I’m working on a Python script to grab data from Google Sheets. The tricky part is dealing with formulas that don’t play nice with Excel. My code can download the sheet as an Excel file, but it messes up when there are incompatible formulas.
I want to check the cell values before downloading to avoid these issues. Here’s a simplified version of what I’ve got so far:
import gspread
from oauth2client.service_account import ServiceAccountCredentials
scope = ['https://spreadsheets.google.com/feeds']
creds = ServiceAccountCredentials.from_json_keyfile_name('secret_key.json', scope)
client = gspread.authorize(creds)
sheet = client.open('MySpreadsheet').sheet1
# Need help here to read cell formulas
print('Done!')
Any ideas on how to read the actual formulas in each cell? Thanks!
Having worked extensively with Google Sheets and Python, I can suggest an alternative approach using the sheets.get method from the Google Sheets API v4. This method allows you to retrieve the full sheet data, including formulas.
Here’s a basic implementation:
from googleapiclient.discovery import build
from google.oauth2 import service_account
SCOPES = ['https://www.googleapis.com/auth/spreadsheets.readonly']
SERVICE_ACCOUNT_FILE = 'path/to/service_account.json'
creds = service_account.Credentials.from_service_account_file(
SERVICE_ACCOUNT_FILE, scopes=SCOPES)
service = build('sheets', 'v4', credentials=creds)

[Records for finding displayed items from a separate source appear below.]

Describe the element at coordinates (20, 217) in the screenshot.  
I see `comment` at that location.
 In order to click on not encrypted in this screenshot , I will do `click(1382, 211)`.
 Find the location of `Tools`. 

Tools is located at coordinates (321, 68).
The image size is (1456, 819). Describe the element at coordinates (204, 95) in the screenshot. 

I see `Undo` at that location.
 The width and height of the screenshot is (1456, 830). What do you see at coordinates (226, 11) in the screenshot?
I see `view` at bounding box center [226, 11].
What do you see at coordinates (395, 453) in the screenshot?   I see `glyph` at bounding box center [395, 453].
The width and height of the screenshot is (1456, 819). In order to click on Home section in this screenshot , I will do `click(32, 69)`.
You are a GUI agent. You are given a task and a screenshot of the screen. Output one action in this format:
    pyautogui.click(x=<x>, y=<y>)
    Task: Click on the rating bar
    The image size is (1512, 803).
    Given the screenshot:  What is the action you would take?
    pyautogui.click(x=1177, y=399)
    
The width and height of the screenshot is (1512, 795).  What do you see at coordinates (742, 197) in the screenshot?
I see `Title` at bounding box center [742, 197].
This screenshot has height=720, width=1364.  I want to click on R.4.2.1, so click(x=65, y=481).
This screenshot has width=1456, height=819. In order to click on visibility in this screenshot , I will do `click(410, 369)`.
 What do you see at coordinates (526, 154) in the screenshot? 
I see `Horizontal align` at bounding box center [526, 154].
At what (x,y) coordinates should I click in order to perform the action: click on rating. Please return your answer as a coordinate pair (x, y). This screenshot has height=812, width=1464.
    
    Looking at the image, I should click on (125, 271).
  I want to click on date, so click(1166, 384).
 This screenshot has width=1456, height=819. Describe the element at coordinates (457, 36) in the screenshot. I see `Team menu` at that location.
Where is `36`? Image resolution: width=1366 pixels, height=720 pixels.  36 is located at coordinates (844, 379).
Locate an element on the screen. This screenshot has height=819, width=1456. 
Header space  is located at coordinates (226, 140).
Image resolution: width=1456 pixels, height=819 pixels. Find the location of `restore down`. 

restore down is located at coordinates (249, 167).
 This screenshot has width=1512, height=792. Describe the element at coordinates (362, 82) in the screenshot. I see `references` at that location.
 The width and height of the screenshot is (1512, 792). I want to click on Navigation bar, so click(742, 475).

spreadsheet_id = 'your_spreadsheet_id'
range_name = 'Sheet1!A1:Z1000' # Adjust as needed
result = service.spreadsheets().get(spreadsheetId=spreadsheet_id,
ranges=range_name,
includeGridData=True).execute()
# Parse result to extract formulas
# You'll need to iterate through result['sheets'][0]['data'][0]['rowData']
This approach gives you direct access to cell formulas, allowing you to handle incompatible ones before export.
I’ve tackled a similar challenge before, and I found that using the Google Sheets API directly gives you more control over formula extraction. Here’s what worked for me:
Instead of gspread, try using the googleapiclient library. You can fetch the sheet data including formulas with a GET request to the sheets.spreadsheets.get endpoint.
The tricky part is parsing the response, as it returns a nested structure. You’ll need to iterate through the ‘sheets’ and ‘data’ fields to access individual cell formulas.
One gotcha to watch out for: some cells might not have a ‘userEnteredValue’ field if they’re empty or only contain formatting. Make sure to handle those cases in your code.
This approach lets you inspect formulas before deciding whether to proceed with the Excel export. It’s a bit more work upfront, but it saved me a ton of headaches down the line.